===== KUTIPAN TEKS

Jakarta (ANTARA Jambi) - Menkumham Amir Syamsuddin menegaskan, pemerintah akan mengkaji pembekuan Greenpeace di Indonesia setelah berbagai pelanggaran yang dilakukan LSM asing itu dinilai telah melebihi batas.
"Kami akan mengkaji tahapan-tahapan pembekuan Greenpeace. Kami harapkan RUU Ormas bisa menjawab itu. Intinya, harus tunduk pada hukum di negara kita," ujar Amir Syamsuddin di Jakarta, Kamis.
Menkumham mengakui, kampanye Greenpeace di Indonesia kerap mengganggu dunia usaha.
"Kegiatan mereka memang terkadang mengganggu kegiatan usaha-usaha kita di dalam negeri. Bahkan, bisa dikatakan overdosis. Kini masih dikaji, apakah kampanye mereka didasari persaingan usaha dan bisnis," tukasnya.

==========

TUGAS TERTULIS A
Terjemahkan ke dalam bahasa Inggris kalimat berikut dari berita tentang Greenpeace: "Menkumham mengakui, kampanye Greenpeace di Indonesia kerap mengganggu dunia usaha."

===== CATATAN YANG DISEDIAKAN

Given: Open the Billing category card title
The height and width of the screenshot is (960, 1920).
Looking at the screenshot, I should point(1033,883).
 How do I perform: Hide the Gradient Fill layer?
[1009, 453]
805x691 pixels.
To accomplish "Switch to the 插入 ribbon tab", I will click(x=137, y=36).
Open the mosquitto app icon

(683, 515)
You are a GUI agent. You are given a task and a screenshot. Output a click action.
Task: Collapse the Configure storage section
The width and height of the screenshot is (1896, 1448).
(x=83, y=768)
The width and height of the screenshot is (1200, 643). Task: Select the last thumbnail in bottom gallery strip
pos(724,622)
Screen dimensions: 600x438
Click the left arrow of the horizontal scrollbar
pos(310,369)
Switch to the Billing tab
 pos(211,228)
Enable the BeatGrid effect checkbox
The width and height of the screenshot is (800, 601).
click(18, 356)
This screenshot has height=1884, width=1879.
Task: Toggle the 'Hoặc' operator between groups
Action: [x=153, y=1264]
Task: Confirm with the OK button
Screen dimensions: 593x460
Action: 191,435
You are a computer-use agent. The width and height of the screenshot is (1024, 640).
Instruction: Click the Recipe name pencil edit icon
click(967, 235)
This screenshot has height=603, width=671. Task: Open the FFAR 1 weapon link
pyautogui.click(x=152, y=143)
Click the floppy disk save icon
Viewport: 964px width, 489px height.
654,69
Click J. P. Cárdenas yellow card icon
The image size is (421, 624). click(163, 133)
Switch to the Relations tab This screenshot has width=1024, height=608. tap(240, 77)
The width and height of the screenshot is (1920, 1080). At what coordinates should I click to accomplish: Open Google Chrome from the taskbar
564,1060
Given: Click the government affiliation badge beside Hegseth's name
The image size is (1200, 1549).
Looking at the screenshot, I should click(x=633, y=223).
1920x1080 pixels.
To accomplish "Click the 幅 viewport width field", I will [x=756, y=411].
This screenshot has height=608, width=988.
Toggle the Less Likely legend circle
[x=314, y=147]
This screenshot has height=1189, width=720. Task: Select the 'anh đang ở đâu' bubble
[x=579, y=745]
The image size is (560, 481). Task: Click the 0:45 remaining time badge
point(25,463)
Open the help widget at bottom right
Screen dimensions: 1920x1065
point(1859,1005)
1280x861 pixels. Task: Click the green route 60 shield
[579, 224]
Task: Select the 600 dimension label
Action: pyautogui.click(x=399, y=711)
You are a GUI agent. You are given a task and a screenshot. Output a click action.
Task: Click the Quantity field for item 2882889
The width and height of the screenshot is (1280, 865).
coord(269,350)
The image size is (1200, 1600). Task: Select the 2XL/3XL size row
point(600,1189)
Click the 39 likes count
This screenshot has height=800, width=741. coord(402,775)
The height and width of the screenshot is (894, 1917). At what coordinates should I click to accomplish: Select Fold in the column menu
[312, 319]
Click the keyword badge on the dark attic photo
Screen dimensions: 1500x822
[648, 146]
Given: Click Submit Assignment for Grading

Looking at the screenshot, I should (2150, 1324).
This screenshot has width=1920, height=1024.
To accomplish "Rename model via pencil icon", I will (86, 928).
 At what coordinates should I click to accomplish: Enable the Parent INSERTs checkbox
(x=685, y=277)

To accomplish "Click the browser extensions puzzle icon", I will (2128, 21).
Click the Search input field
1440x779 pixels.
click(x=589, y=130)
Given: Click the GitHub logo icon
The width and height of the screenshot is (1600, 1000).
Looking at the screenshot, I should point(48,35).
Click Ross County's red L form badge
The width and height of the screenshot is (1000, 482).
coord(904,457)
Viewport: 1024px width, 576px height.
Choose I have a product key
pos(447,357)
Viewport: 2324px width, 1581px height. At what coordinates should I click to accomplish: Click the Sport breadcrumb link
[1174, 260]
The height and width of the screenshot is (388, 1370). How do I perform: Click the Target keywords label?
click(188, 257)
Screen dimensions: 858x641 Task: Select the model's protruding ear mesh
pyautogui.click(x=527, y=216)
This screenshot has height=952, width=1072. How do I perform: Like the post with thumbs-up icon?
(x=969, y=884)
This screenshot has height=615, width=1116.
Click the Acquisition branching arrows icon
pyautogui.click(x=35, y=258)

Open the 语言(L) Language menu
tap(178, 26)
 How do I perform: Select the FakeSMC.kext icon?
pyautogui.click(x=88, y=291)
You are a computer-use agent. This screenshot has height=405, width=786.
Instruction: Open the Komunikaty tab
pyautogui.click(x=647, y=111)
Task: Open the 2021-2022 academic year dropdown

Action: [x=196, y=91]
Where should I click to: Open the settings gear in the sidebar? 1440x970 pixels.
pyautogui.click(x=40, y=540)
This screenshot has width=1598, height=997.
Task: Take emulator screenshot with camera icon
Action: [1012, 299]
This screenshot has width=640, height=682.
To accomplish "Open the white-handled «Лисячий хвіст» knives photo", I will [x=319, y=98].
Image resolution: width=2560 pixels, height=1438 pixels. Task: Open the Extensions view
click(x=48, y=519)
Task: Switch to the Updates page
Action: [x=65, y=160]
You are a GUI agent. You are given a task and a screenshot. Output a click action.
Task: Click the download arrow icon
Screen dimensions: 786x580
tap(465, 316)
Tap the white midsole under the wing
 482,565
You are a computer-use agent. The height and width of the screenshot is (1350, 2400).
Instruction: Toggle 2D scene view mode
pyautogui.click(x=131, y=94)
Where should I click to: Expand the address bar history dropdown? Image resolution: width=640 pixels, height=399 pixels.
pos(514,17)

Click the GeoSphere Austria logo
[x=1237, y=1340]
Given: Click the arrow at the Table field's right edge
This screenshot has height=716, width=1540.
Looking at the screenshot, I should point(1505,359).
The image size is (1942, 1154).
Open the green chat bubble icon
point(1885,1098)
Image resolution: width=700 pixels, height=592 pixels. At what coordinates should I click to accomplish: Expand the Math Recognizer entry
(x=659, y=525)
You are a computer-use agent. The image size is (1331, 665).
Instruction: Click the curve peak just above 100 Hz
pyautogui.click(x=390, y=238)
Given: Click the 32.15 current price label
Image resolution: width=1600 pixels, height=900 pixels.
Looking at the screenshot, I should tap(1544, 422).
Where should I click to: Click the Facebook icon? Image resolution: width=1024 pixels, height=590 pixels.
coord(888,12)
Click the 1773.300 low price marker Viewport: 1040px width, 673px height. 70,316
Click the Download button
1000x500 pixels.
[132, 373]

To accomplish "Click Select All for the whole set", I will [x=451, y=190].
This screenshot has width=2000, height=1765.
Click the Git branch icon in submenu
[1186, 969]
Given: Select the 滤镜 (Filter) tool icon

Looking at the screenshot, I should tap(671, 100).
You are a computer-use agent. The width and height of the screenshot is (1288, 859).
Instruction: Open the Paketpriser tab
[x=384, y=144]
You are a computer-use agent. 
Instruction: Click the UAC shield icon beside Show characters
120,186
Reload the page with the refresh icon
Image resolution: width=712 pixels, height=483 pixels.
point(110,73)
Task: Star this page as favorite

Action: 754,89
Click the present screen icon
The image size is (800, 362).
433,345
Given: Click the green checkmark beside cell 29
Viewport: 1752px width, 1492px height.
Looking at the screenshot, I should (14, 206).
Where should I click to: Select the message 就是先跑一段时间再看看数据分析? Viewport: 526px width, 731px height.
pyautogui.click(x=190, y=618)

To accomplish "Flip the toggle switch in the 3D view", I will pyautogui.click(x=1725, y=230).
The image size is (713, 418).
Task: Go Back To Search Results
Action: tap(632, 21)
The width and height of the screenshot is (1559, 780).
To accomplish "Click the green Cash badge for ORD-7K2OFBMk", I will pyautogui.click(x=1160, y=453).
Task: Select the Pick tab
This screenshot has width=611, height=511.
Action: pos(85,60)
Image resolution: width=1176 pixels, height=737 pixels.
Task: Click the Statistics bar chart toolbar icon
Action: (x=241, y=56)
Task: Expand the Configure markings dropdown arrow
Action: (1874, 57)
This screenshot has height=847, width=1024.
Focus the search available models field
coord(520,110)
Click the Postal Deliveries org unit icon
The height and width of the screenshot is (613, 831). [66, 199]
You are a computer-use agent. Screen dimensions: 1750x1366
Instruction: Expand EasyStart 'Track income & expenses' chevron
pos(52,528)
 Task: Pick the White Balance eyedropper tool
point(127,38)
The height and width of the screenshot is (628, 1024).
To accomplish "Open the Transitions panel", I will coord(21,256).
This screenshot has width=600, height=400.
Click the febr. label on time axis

==========

TUGAS TERTULIS B
Salin ulang baris-baris dari catatan di atas tanpa perubahan. Mulailah pada baris yang memuat "Given: Click the 32.15 current price label" dan berhentilah setelah baris yang memuat "The height and width of the screenshot is (613, 831).".

JAWABAN LENGKAP A
The Minister of Law and Human Rights acknowledged that Greenpeace's campaigns in Indonesia often disrupt the business world.

JAWABAN LENGKAP B
Given: Click the 32.15 current price label
Image resolution: width=1600 pixels, height=900 pixels.
Looking at the screenshot, I should tap(1544, 422).
Where should I click to: Click the Facebook icon? Image resolution: width=1024 pixels, height=590 pixels.
coord(888,12)
Click the 1773.300 low price marker Viewport: 1040px width, 673px height. 70,316
Click the Download button
1000x500 pixels.
[132, 373]

To accomplish "Click Select All for the whole set", I will [x=451, y=190].
This screenshot has width=2000, height=1765.
Click the Git branch icon in submenu
[1186, 969]
Given: Select the 滤镜 (Filter) tool icon

Looking at the screenshot, I should tap(671, 100).
You are a computer-use agent. The width and height of the screenshot is (1288, 859).
Instruction: Open the Paketpriser tab
[x=384, y=144]
You are a computer-use agent. 
Instruction: Click the UAC shield icon beside Show characters
120,186
Reload the page with the refresh icon
Image resolution: width=712 pixels, height=483 pixels.
point(110,73)
Task: Star this page as favorite

Action: 754,89
Click the present screen icon
The image size is (800, 362).
433,345
Given: Click the green checkmark beside cell 29
Viewport: 1752px width, 1492px height.
Looking at the screenshot, I should (14, 206).
Where should I click to: Select the message 就是先跑一段时间再看看数据分析? Viewport: 526px width, 731px height.
pyautogui.click(x=190, y=618)

To accomplish "Flip the toggle switch in the 3D view", I will pyautogui.click(x=1725, y=230).
The image size is (713, 418).
Task: Go Back To Search Results
Action: tap(632, 21)
The width and height of the screenshot is (1559, 780).
To accomplish "Click the green Cash badge for ORD-7K2OFBMk", I will pyautogui.click(x=1160, y=453).
Task: Select the Pick tab
This screenshot has width=611, height=511.
Action: pos(85,60)
Image resolution: width=1176 pixels, height=737 pixels.
Task: Click the Statistics bar chart toolbar icon
Action: (x=241, y=56)
Task: Expand the Configure markings dropdown arrow
Action: (1874, 57)
This screenshot has height=847, width=1024.
Focus the search available models field
coord(520,110)
Click the Postal Deliveries org unit icon
The height and width of the screenshot is (613, 831). [66, 199]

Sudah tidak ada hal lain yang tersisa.